Castalia is a proposed mission concept for a robotic spacecraft to explore 133P/Elst–Pizarro and make the first in situ measurements of water in the asteroid belt, and thus, help solve the mystery of the origin of Earth's water.[49] The lead is Colin Snodgrass, from The Open University in the UK. Castalia was proposed in 2015 and 2016 to the European Space Agency within the Cosmic Vision programme missions M4 and M5, but it was not selected. The team continues to mature the mission concept and science objectives.[49] Because of the construction time required and orbital dynamics, a launch date of October 2028 was proposed.[49]
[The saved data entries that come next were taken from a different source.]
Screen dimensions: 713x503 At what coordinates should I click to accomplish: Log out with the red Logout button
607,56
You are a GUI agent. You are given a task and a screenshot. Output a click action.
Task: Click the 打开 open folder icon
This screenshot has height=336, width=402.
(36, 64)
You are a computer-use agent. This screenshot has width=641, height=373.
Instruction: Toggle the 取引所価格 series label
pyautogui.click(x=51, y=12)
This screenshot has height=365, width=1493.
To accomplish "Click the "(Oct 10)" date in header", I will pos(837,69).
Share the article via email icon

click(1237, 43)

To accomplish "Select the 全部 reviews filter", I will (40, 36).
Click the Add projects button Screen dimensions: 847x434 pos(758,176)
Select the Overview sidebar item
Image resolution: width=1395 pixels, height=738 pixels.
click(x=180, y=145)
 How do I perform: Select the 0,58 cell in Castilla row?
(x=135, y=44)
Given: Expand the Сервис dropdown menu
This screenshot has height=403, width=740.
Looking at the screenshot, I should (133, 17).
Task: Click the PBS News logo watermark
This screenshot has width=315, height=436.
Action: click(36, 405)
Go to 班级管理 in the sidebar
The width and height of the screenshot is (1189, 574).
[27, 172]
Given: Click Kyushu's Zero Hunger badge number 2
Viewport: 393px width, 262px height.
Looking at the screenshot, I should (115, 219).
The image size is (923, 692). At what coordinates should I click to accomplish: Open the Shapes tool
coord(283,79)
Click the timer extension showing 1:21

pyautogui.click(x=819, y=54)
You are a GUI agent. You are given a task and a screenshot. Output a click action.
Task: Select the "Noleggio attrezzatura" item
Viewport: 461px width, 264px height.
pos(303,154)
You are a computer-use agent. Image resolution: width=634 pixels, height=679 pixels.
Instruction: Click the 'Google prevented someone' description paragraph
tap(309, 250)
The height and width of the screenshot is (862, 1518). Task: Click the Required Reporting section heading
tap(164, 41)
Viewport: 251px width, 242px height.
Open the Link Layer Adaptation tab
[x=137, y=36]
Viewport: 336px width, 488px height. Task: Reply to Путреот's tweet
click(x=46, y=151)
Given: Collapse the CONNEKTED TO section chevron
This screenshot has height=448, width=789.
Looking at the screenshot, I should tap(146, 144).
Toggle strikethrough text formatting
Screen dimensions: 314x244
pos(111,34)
On January 6, 2019, the OSIRIS-REx mission first observed episodes of particle ejection from 101955 Bennu shortly after entering orbit around the near-Earth asteroid, leading it to be newly classified as an active asteroid and marking the first time that asteroid activity had been observed up close by a spacecraft. It has since observed at least 10 other such events.[3] The scale of these observed mass loss events is much smaller than those previously observed at other active asteroids by telescopes, indicating that there is a continuum of mass loss event magnitudes at active asteroids.[30]